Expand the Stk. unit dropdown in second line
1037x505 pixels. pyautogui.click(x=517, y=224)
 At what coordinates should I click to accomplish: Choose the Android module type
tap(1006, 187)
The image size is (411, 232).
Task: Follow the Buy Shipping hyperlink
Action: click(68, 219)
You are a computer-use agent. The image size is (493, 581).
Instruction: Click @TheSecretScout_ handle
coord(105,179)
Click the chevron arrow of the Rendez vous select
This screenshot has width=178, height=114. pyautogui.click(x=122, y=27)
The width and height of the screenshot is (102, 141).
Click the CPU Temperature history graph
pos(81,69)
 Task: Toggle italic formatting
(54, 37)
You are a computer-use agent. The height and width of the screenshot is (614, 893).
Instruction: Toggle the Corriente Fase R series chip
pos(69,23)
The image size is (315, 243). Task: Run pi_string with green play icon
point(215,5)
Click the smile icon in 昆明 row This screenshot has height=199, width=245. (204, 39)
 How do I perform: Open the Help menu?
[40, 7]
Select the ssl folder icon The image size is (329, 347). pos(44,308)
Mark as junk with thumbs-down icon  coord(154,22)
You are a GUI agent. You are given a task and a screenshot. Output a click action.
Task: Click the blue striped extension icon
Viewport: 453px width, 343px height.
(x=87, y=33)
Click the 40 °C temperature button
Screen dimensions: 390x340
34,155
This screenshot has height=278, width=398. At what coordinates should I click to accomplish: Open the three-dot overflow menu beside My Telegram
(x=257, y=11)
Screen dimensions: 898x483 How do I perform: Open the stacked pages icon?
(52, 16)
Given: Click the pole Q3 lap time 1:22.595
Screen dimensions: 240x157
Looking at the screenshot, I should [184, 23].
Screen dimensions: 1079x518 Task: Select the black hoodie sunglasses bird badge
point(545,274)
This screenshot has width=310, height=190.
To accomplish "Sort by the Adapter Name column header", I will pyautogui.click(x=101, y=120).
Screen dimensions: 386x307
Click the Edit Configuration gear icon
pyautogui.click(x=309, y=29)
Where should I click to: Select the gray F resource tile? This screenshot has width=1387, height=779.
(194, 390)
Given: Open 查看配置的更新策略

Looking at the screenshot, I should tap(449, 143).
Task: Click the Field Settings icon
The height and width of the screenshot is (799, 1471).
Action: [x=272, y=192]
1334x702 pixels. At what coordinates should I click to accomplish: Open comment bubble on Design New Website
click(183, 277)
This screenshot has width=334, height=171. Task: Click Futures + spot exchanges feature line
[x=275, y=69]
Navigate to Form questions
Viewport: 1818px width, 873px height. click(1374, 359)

# Your goal:
Your answer should be one number: how many lines in the material hold the word "computer".

# Response to the task:
2